Delta Electronics Inc (台達電) yesterday said its long-term global production plan would stay unchanged amid geopolitical and tariff policy uncertainties, citing its diversified global deployment.
With operations in Taiwan, Thailand, China, India, Europe and the US, Delta follows a “produce at the market end” strategy and bases its production on customer demand, with major site plans unchanged, Delta president Simon Chang (張訓海) said on the sidelines of a company event yesterday.
Thailand would remain Delta’s second headquarters, as stated in its first-quarter earnings conference, with its plant there adopting a full smart manufacturing system, Chang said.
Photo courtesy of Delta Electronics Inc
Thailand is the firm’s second-largest overseas production site after China.
“In the long term, our production won’t be solely focused on China,” he said. “We aim to produce closer to the market end and strike a balanced deployment.”
Delta’s Thai center would use Nvidia Corp’s Omniverse platform to integrate virtual verification with physical implementation, speeding up production line development and serving as a key base for its business in Southeast and South Asia, Chang said.
Asked about production plans for power systems and liquid cooling solutions for Nvidia’s GB model, Chang said manufacturing would remain in Taiwan for now, but could expand to the US or Europe depending on customer demand.
Delta yesterday launched its first smart manufacturing innovation center in Taoyuan’s Jhongli District (中壢), offering training courses on hardware-software integration from single machines to full production lines in collaboration with Nvidia.
The company plans to replicate the model at its centers in Thailand and China to meet customer demand and market trends, Chang said.

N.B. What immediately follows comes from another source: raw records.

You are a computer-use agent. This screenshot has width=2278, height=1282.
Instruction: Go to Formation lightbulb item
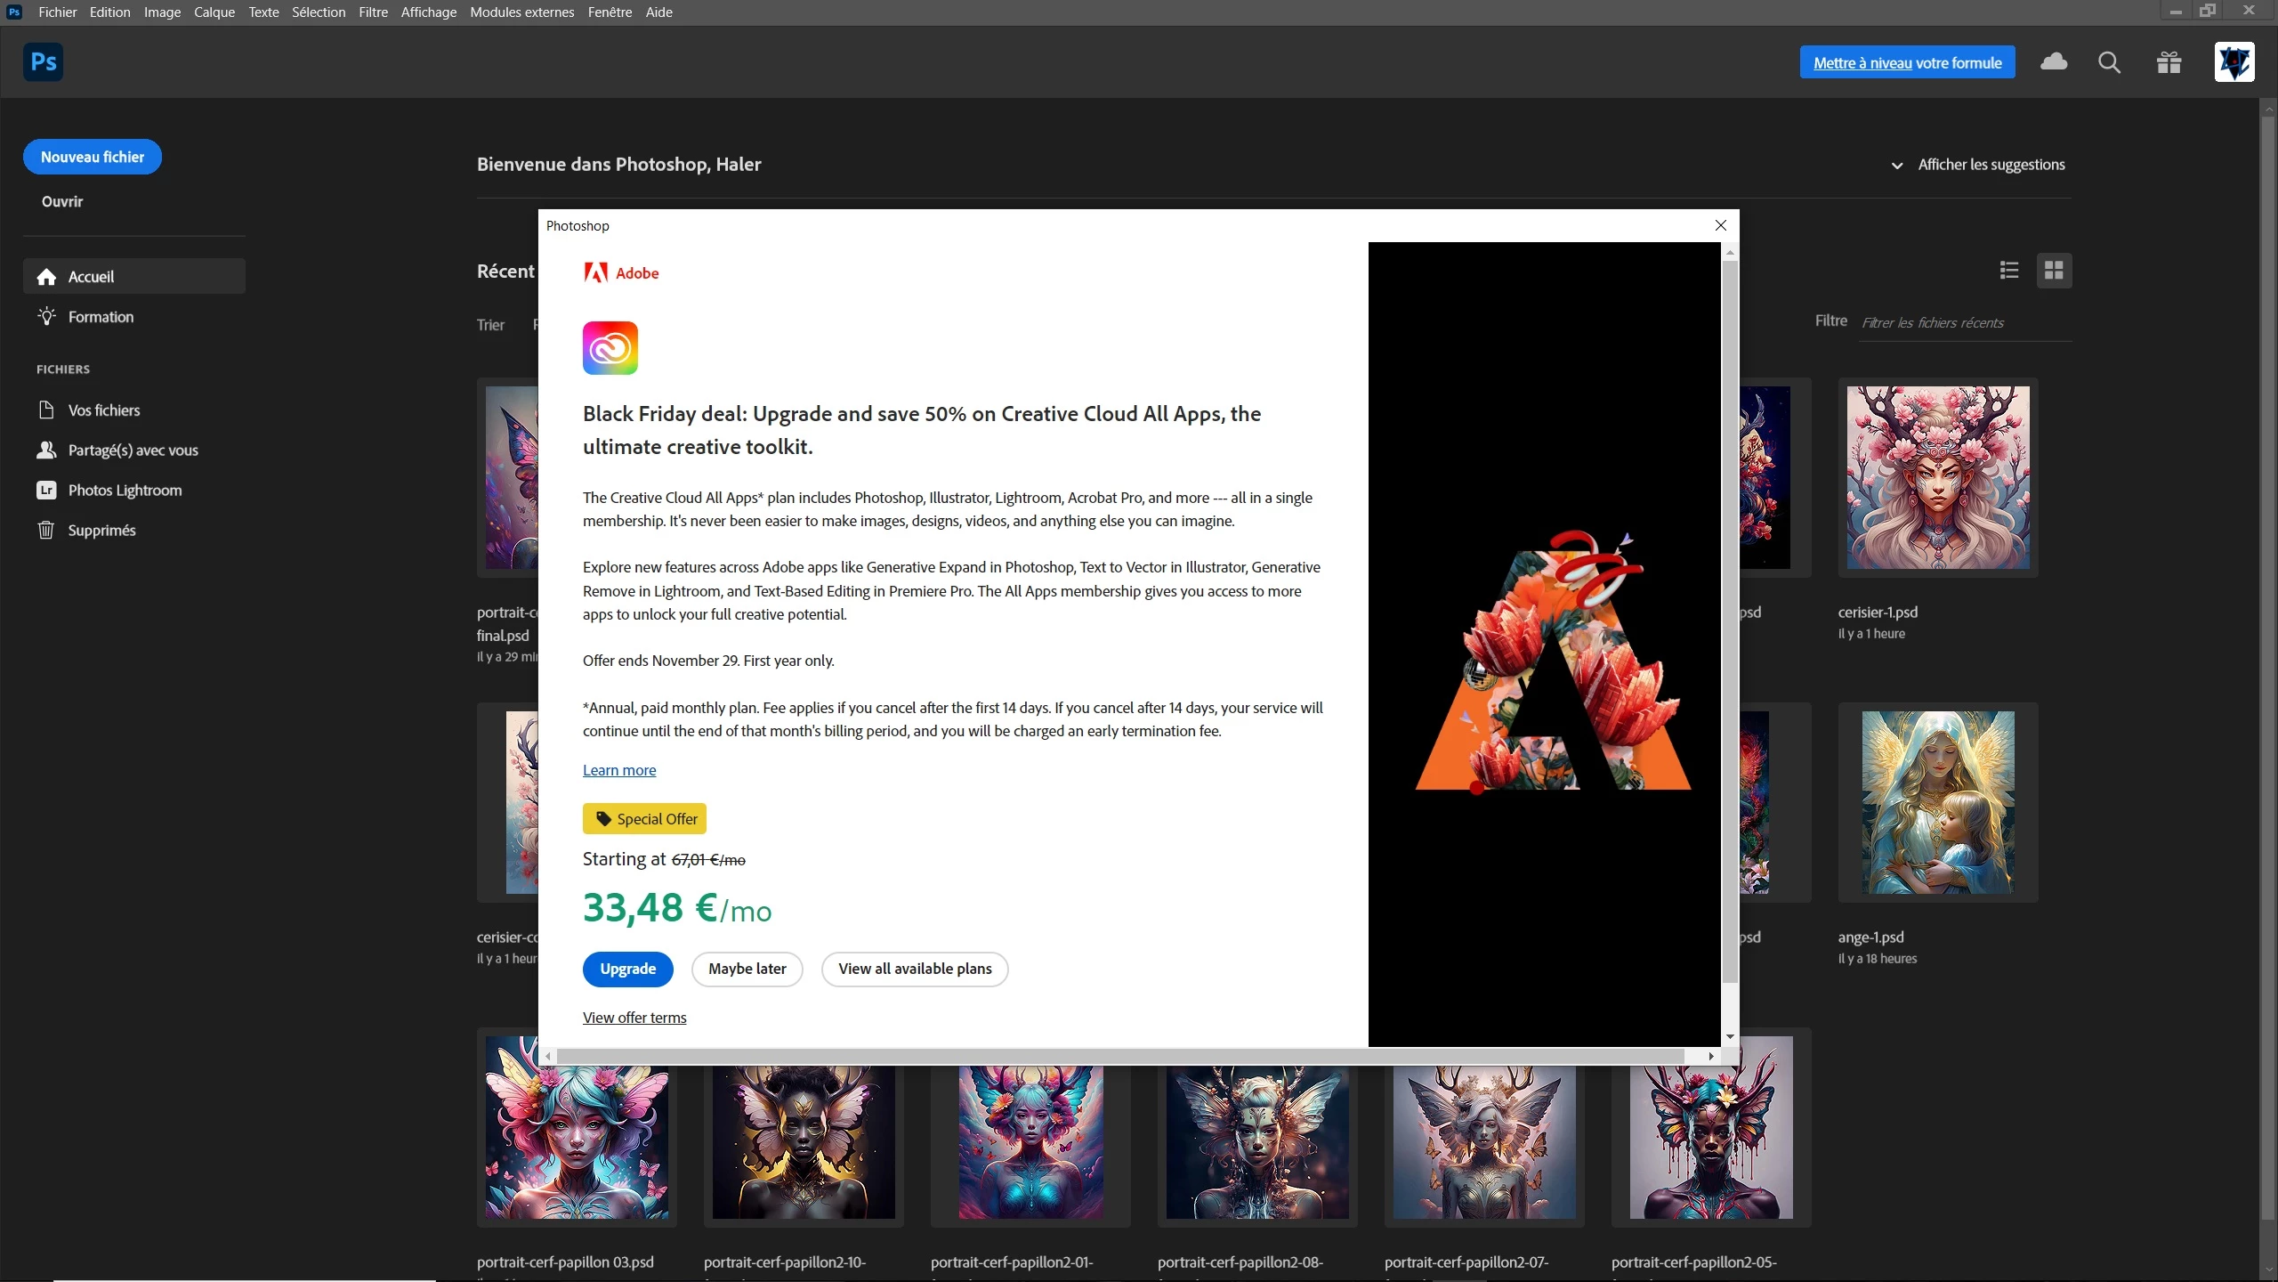pyautogui.click(x=101, y=317)

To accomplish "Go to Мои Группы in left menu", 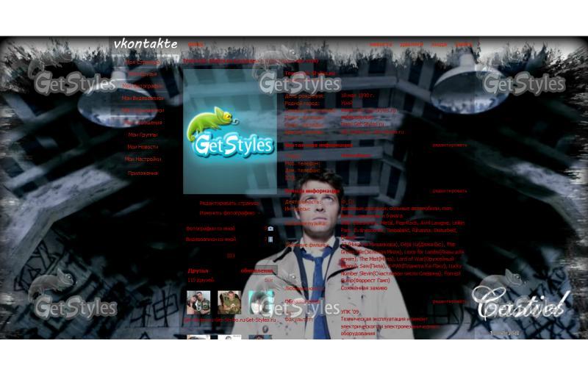I will (143, 134).
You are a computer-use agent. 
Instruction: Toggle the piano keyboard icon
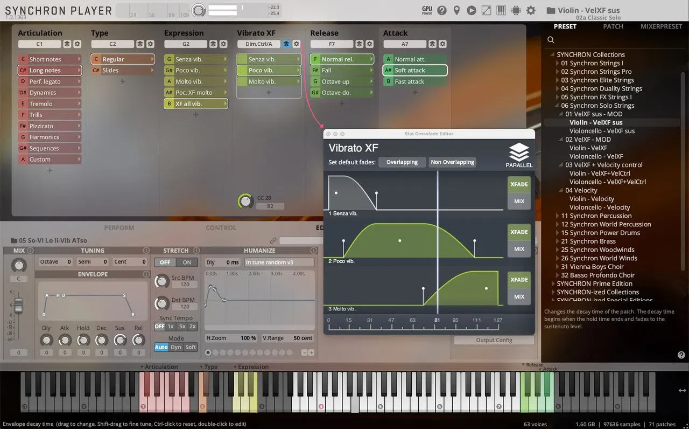[x=501, y=10]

By using simulation for production line verification, Delta expects to raise application accuracy to 90 percent and shorten new product introduction cycles, said Andy Liu (劉佳容), general manager of Delta’s industrial automation business group.
As Delta promotes its smart manufacturing plant, the main challenge is convincing customers to invest amid uncertainty over returns, Chang said, adding that the company must provide quantitative proof, such as improved efficiency, better quality and lower costs.
“Clients want to know, for example, whether training error can be reduced to 30 or even 60 percent, and exactly how much cost they can save — we need to show them the numbers,” he said.
In the past, it was difficult to demonstrate solutions without simulation tools, but with new capabilities, Delta can now engage customers in early-stage discussions and offer greater customization flexibility — key to promoting smart production, Chang said.